SP/Sahat Oloan Saragih Jakarta Globe 20 Dec 12;
Pontianak, West Kalimantan. Supporters of the Uud Dhanum Dayak tribe in West Kalimantan’s Sintang district have called on local authorities to declare their land a cultural conservation area, in a bid to protect it from a planned oil palm plantation.
Syamsuni Arman, an anthropologist at Tanjungpura University in Pontianak, the provincial capital, said at a seminar that the land in question was considered sacred to the Dayak and there must be guarantees in place to ensure that it would not be taken over or the tribe evicted.
“Economic development policies around the area where the Dayaks intend to establish their cultural conservation area must take into consideration the traditions and cultural sensitivities of the locals, as well as the need to conserve the existing biodiversity,” he said.
The call was made in response to revelations that the district administration had granted a 1,000-hectare concession in the area to a palm oil company.
Rafael Samsudin, the head of the Uud Dhanum Dayak tribal association, said that the Sintang authorities were perfectly aware that the area in the Sakai River basin was considered by the tribe as ancestral land and therefore sacred.
The concession was issued to Sinar Sawit Andalan, which is currently applying for a land use permit with the National Land Agency (BPN).
Rafael said his association had sent a letter to the BPN head office in Jakarta as well as to its provincial and district offices, calling on the agency not to issue the land use permit.
He said the tribe was worried that once the permit was awarded and the company started clearing the land for the plantation, the water table in the area would drop, affecting not just the tribe but also the local plant and animal life.
He pointed out that the forested area was home to many protected species, including several varieties of toucans, and if the forest was logged and replaced by oil palms the wildlife would disappear.
The tribe also fears that a drop in the water table would diminish the water level in the Sakai River, where they hoped to build a small hydroelectric plant to provide power for the community.
Rafael stressed that the tribe had safeguarded the forest for generations and would not allow it to be destroyed now for mere commercial gain.
Syamsuni said that in addition to conserving the area, the district and provincial authorities should also start recognizing and incorporating the Dayaks’ age-old forest stewardship practices into their own conservation policies.

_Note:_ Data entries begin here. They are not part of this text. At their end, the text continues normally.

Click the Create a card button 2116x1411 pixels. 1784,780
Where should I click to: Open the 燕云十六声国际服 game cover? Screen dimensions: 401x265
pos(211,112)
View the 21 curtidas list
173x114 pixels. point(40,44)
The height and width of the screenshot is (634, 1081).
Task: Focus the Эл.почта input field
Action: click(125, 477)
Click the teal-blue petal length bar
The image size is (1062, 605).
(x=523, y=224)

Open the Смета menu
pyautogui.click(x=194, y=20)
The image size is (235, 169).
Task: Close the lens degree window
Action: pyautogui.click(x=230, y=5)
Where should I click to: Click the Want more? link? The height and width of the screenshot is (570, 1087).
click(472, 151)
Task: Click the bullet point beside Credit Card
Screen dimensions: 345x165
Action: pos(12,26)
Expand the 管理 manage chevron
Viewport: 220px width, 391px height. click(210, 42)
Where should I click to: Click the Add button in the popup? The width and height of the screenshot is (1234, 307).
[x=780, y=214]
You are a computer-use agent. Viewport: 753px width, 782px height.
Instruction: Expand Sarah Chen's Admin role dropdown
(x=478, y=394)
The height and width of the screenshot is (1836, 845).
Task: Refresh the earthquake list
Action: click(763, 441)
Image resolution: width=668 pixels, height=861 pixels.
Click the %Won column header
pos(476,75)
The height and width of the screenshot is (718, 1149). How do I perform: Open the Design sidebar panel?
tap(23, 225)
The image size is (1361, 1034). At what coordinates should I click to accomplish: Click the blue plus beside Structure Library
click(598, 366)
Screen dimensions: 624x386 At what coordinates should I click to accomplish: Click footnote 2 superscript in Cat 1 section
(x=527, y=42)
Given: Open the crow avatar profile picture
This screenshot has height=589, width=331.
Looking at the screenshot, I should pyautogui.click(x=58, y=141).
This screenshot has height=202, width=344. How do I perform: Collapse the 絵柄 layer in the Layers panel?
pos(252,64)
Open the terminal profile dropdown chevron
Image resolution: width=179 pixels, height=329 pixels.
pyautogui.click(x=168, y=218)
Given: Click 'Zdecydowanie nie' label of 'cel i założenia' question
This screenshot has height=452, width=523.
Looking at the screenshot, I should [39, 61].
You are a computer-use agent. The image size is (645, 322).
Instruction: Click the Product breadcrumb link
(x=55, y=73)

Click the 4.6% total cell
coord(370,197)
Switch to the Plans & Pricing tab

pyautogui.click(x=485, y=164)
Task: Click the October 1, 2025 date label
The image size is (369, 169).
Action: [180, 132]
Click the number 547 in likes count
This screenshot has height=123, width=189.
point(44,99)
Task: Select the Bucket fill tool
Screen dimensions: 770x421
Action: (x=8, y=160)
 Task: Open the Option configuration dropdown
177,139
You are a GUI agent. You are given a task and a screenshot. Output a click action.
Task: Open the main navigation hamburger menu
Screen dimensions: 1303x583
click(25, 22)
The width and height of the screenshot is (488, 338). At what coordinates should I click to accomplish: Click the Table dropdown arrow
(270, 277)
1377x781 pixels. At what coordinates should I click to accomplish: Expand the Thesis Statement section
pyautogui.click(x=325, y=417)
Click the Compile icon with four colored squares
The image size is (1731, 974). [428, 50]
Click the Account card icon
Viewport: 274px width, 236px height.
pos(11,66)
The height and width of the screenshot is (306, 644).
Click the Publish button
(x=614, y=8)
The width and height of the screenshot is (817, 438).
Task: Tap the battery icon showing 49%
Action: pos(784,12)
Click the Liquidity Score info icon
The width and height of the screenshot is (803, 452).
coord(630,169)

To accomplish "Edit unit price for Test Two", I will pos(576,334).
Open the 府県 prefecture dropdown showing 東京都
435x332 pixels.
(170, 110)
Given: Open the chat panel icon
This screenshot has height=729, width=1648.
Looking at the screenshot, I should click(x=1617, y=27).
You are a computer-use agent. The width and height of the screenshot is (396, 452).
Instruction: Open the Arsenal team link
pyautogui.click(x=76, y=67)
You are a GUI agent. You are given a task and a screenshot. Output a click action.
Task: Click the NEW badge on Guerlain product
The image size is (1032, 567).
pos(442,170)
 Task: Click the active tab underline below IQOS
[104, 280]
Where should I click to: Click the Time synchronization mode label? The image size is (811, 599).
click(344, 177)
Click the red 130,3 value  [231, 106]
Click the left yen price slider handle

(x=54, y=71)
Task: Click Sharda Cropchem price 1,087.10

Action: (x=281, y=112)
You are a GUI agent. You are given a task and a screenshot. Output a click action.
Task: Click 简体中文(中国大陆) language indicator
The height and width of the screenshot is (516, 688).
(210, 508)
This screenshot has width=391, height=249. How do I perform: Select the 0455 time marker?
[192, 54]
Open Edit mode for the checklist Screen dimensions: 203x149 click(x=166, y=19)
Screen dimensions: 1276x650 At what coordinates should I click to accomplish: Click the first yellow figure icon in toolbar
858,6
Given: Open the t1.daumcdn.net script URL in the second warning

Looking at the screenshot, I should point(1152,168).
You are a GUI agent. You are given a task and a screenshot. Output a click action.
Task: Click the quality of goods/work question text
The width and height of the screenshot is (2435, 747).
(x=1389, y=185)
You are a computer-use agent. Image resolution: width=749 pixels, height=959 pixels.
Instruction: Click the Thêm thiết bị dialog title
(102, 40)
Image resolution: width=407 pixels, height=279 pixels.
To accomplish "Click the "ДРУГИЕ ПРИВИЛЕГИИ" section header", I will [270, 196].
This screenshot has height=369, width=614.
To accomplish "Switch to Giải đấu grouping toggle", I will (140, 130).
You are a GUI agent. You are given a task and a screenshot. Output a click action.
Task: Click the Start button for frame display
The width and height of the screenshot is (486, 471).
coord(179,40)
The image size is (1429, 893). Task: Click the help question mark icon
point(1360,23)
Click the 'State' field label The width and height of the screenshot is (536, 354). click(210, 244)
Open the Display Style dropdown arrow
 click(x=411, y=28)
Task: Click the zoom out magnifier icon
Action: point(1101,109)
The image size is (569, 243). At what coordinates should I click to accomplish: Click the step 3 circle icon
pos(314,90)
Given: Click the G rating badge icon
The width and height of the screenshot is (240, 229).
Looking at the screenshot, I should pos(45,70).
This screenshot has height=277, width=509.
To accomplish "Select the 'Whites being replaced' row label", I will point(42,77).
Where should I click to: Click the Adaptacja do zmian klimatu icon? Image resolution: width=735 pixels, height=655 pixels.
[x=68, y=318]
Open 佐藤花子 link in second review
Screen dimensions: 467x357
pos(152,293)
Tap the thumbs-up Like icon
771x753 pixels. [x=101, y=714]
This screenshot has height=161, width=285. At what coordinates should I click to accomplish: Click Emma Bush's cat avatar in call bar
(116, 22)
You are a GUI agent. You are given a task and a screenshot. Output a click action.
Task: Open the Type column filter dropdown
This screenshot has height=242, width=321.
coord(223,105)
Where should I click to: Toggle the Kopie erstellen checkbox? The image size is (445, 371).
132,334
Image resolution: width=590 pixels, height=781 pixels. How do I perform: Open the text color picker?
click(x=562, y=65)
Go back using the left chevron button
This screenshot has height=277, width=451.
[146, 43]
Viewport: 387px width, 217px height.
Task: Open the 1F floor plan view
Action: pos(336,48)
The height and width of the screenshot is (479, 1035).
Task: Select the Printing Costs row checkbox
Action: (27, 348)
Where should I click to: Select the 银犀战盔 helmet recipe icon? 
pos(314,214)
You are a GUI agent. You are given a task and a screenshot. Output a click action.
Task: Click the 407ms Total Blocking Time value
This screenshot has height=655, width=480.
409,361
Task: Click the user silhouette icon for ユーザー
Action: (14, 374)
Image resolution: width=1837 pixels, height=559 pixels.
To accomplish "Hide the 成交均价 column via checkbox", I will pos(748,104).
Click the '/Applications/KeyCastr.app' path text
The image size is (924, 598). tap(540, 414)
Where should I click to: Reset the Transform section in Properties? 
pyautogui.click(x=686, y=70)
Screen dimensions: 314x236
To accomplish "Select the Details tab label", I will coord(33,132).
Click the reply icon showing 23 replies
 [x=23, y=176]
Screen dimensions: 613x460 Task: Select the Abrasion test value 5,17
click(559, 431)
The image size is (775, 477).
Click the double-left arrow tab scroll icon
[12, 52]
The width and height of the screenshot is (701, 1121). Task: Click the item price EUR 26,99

He argued that their sustainable brand of forest management had allowed them to live and farm in the forest for generations with no adverse affect on the local wildlife or the integrity of the forest.
A national conference of indigenous peoples earlier this year highlighted another branch of the Dayak, the Iban Dayak in Kapuas Hulu district, West Kalimantan, as gaining official recognition for their forest stewardship practices.
The tribe has since 1819 practiced a quota system for logging trees and mapped their own forest zones.
“We sustain our forest by designating zones for housing and for preservation,” Samay, an Iban member, said at the conference in North Maluku in April.
“For instance, we don’t touch water catchment areas because that’s our source of clean water. We also allow each family to cut down just five trees a year, and the wood may only be used to build a house.”
The Iban’s forest stewardship methods were certified in 2008 by the Indonesian Ecolabel Foundation as sustainable forest management, making it the first community forest to get the certification.
But the community’s efforts at forest zoning have still not been acknowledged by authorities in their home district.
“We’ve tried to get acknowledgment for our mapping since 1998 from the local government, but still nothing,” Samay said.
“We need that acknowledgment because we’re worried that our lands could be changed for other uses. It’s not for us, it’s for our children and grandchildren.